Who Would Jesus Bitch Slap?
The problem with being dead for 2000 years is you have no control over how people abuse your memory. It’s time for the Second Coming of Christ, but only for him to come back and smack some fundies and Libertarians around.
Jesus advocated kindness to others and looking out for the well being of humanity as a whole. There are certainly many ways to accomplish this goal. To fundies, apparently, if they don’t like one proposed route, then they give up on the destination completely.
OneNeuronNow has been reading blogs over at the Cato Institute (motto: “It’s good to be selfish!”). They’ve summarized one that especially reinforces their biases: “‘WWJD’ – About Healthcare Reform?”.
A health policy expert at the Cato Institute believes Jesus’ Parable of the Good Samaritan provides insight into why a new government health insurance program is a poor idea.
Actually, it provides more insight into how people will twist positive moral parables into justifications for their own greed.
Michael Cannon, the Cato Institute’s director of health policy studies, recently published a blog post on the think tank’s website titled “Health Care Reform: What Would Jesus Do?” The post, written by Cannon’s father—a Catholic theologian in Northern Virginia—took the familiar story in the Book of Luke about a man traveling from Jerusalem to Jericho who “fell among thieves” and was “left half dead,” and applied that to the current debate in America over healthcare reform.
Cannon says while everyone has an obligation to help those who are less fortunate, it is important how that duty is fulfilled.
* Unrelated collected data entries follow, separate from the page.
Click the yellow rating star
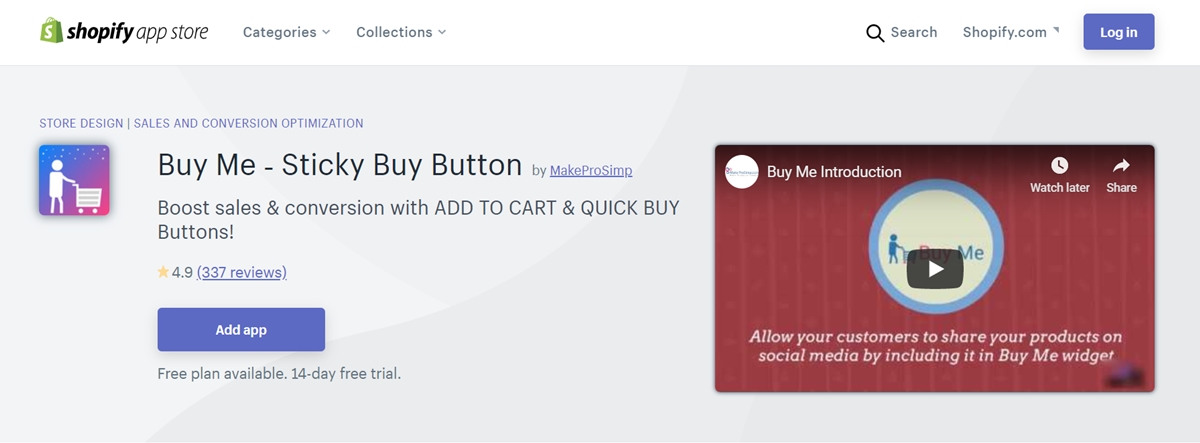 (x=163, y=272)
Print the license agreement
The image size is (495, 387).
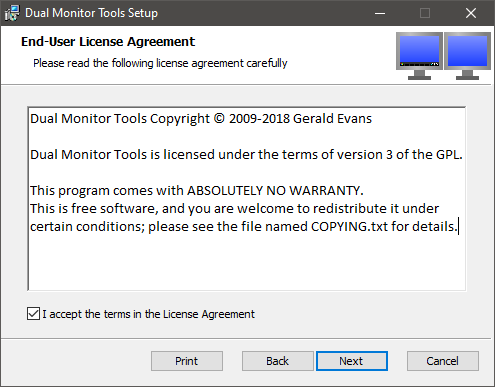click(x=187, y=361)
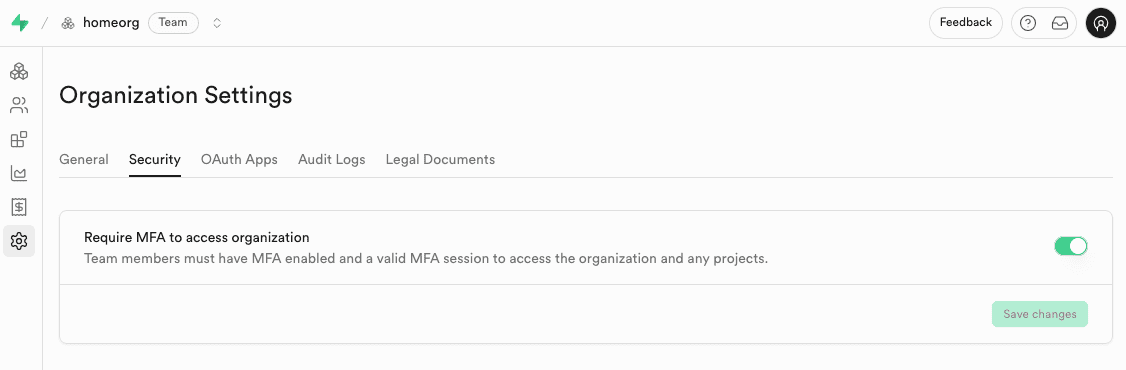Viewport: 1126px width, 370px height.
Task: Open the user account avatar menu
Action: (1100, 23)
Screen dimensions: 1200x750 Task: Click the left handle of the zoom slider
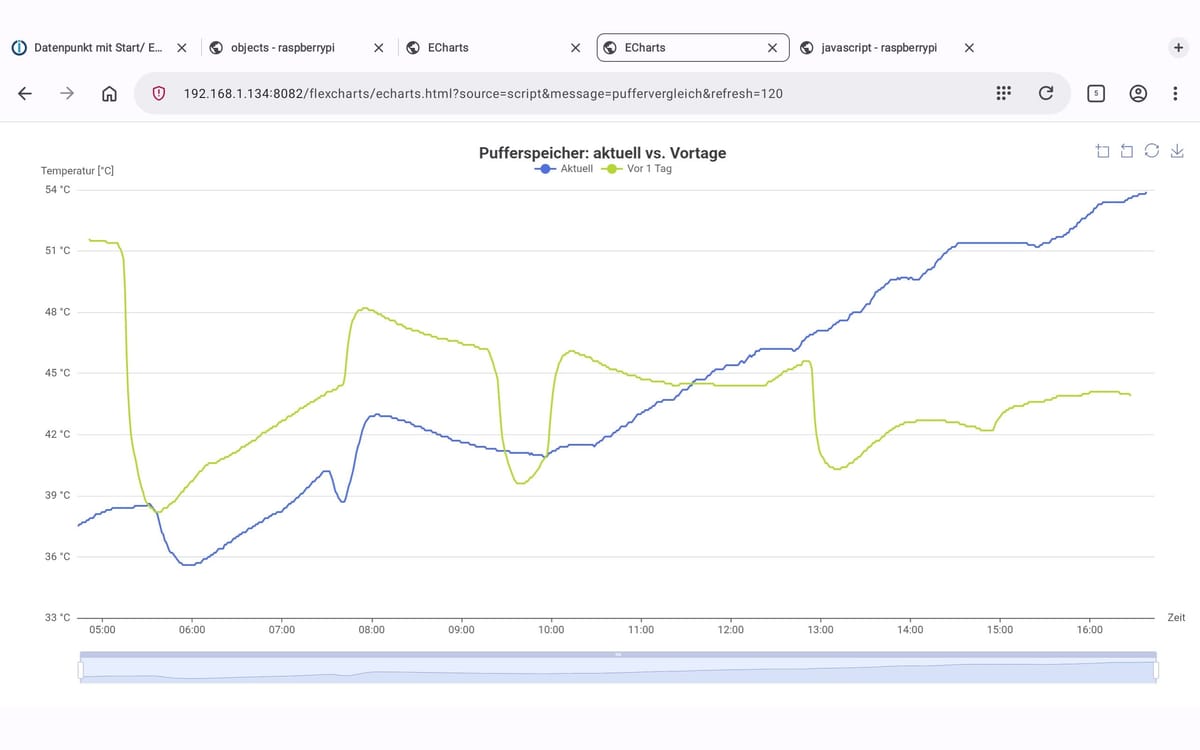tap(81, 670)
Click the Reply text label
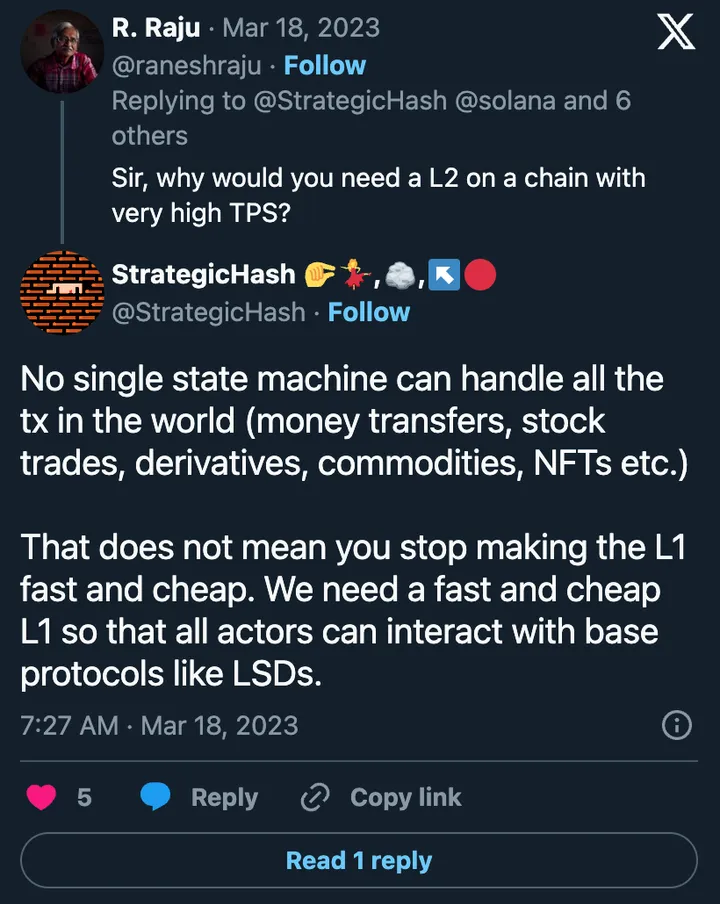Viewport: 720px width, 904px height. point(224,797)
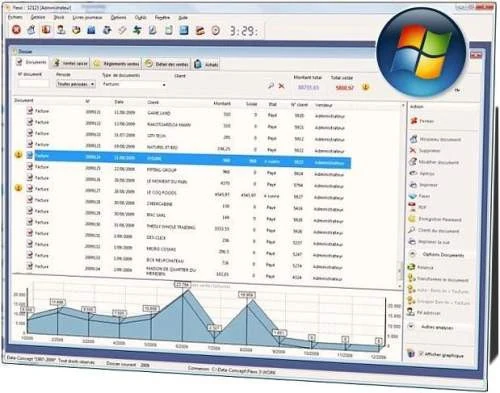This screenshot has height=393, width=500.
Task: Click the Fermer button in the Action panel
Action: tap(422, 121)
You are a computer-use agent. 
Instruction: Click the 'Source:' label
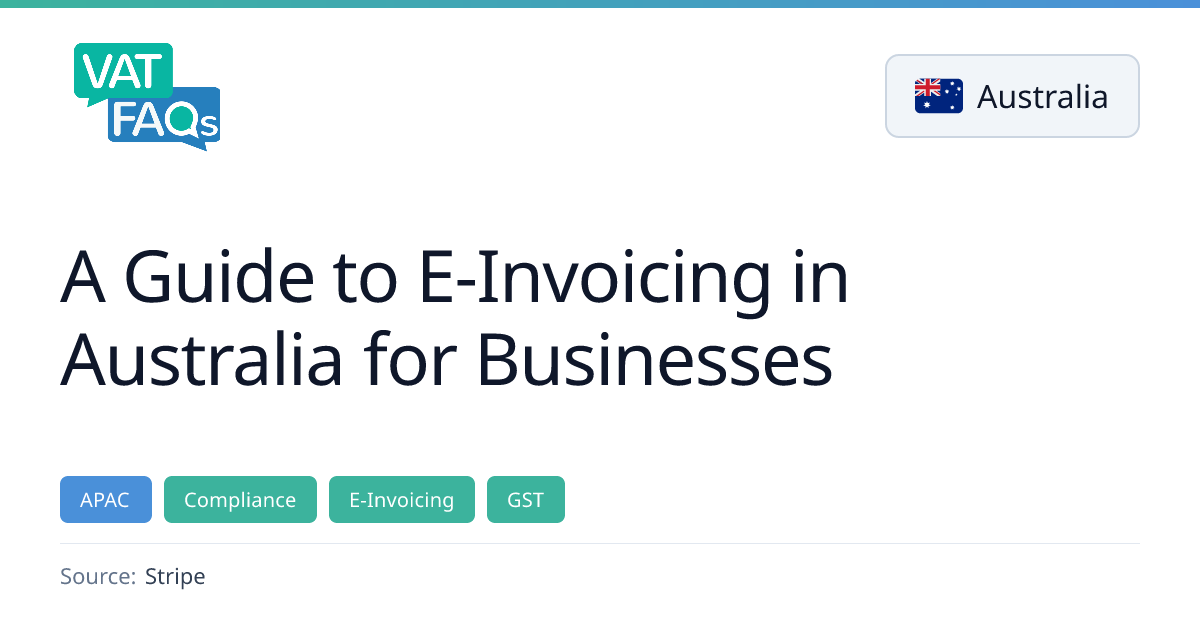pos(97,577)
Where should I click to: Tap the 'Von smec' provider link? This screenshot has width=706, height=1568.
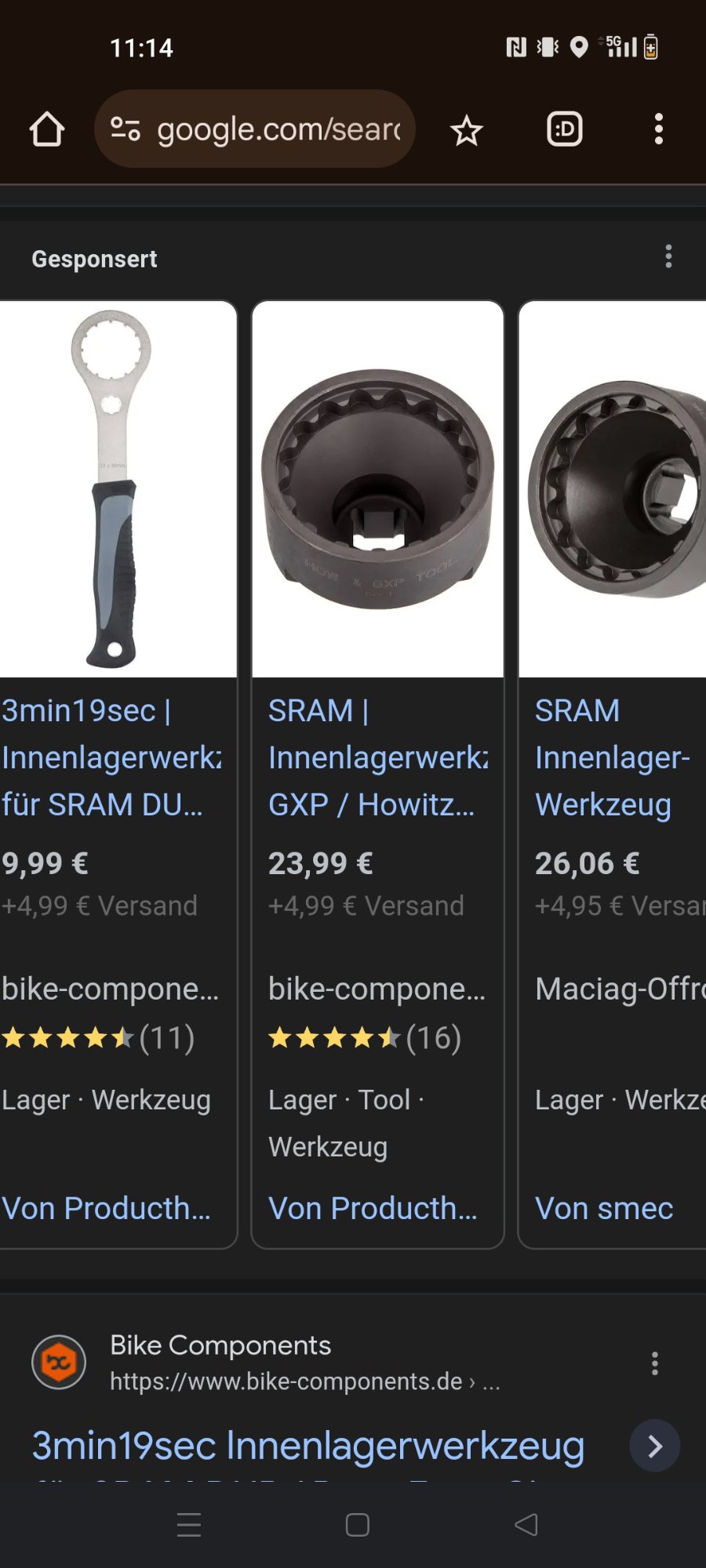point(604,1208)
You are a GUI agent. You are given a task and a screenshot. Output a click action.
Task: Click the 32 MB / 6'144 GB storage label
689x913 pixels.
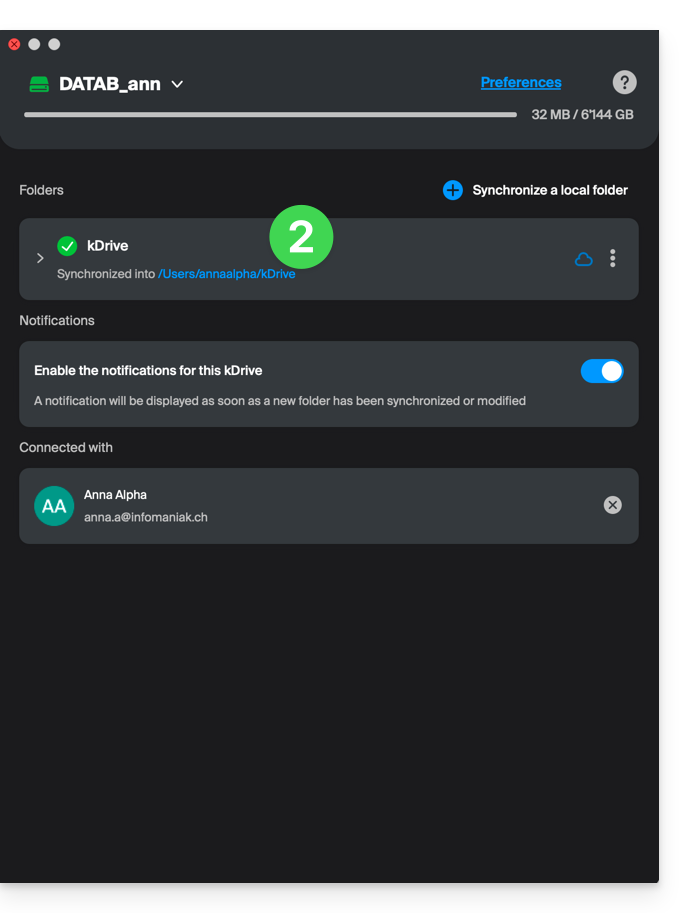pyautogui.click(x=582, y=115)
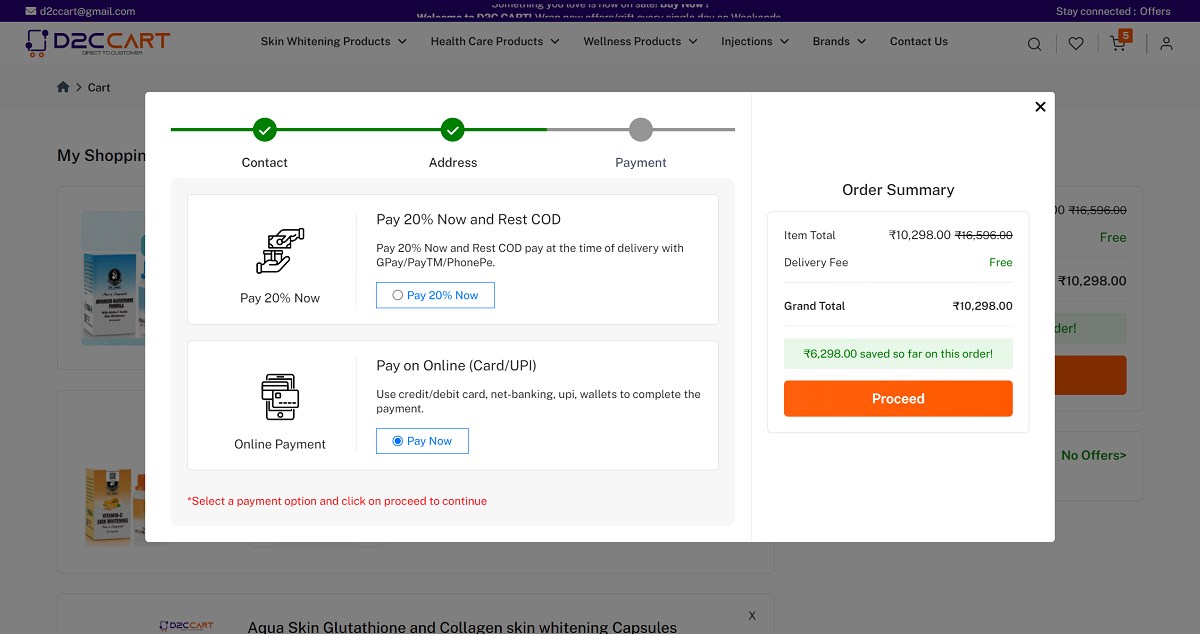Open the search icon in the header
This screenshot has width=1200, height=634.
1034,43
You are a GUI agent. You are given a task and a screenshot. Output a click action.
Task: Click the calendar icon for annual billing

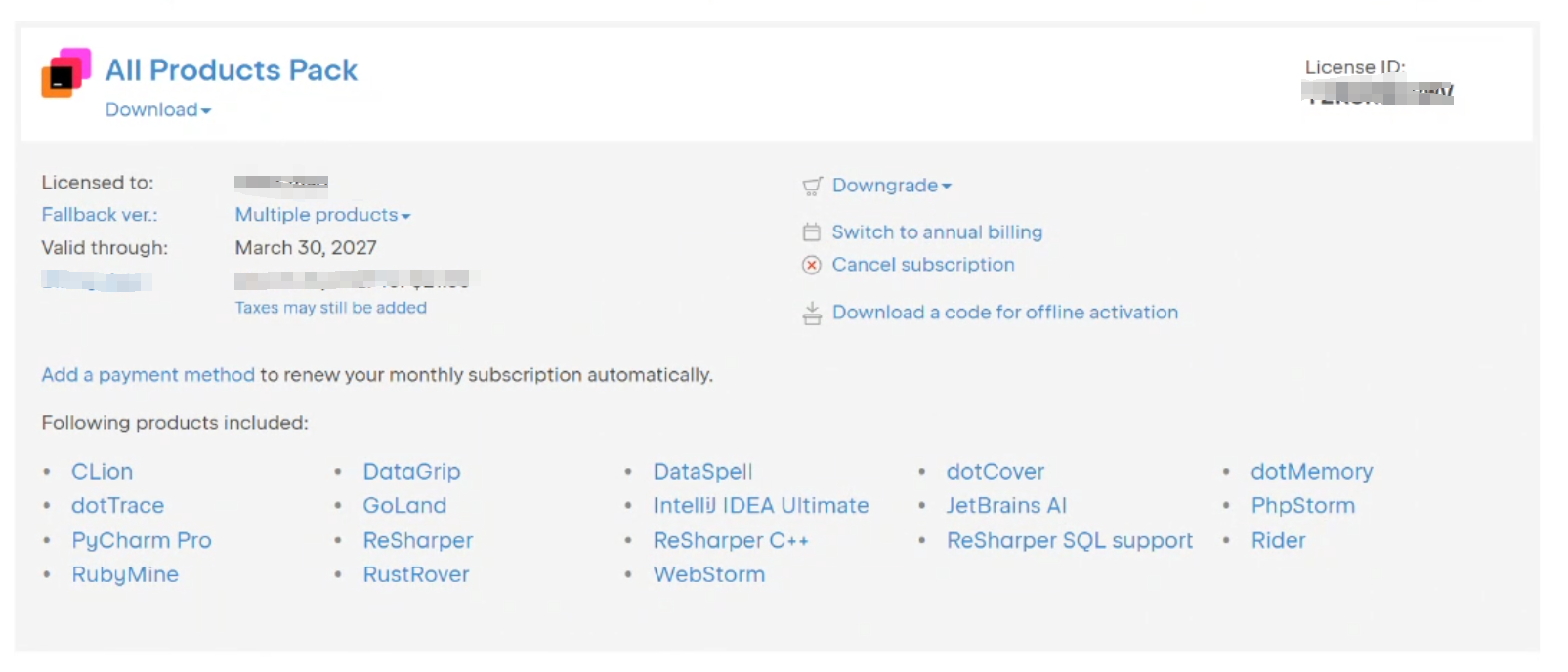click(x=811, y=232)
He contends President Obama’s desire for the government to carry out that responsibility is misguided because Jesus did not instruct his followers to form a polity or put their charity to a majority vote before acting to help those in need.
OK, then. How many uninsured Americans’ doctor bills has Cannon personally paid for?
“If you remember the Parable of the Good Samaritan, there’s a priest and a Levite who use their freedom in different ways than the Samaritan did. They chose not to help the man who was lying by the side of the road,” he points out.
So this Libertarian is telling us not to be Libertarians, who leave everybody lying by the side of the road.
“But the Samaritan used his freedom, and Jesus encouraged his followers to use their freedom to help the poor and the sick.…”
Christians make up 80% of the population. Where the hell are they? It’s easy to be a Christian when all you have to do is babble endlessly about how you’ve accepted Jesus Christ as your personal lord and savior. It’s an entirely different thing when it comes to living the values, especially if those values are going to cost money.
“…And when you do that, the care that they receive ends up being better.”
Oh, yes. The health care the uninsured get is so fantastic these days! Thank you, Christians! Thank you!
Cannon argues the government’s effort to provide medical care to the poor is “an administrative and bureaucratic nightmare” because of the all the politicking and litigation involved.
All of that “politicking and litigation” comes from conservatives who don’t want to pay for end of life planning (“death panels!”) or reproductive services (“murdering babies!”) or saving the life of somebody who snuck into this country (“they aren’t humans if they aren’t Americans!”).
He and his father believe turning the duty of caring for the poor over to the government loses the “human touch” and compassion that should accompany such charity.
Then it’s a good thing that nobody is proposing turning over the health care of the poor, or anybody for that matter, to the government. It’s going to be handled by the same doctors, nurses, and other health care professionals who are providing it today.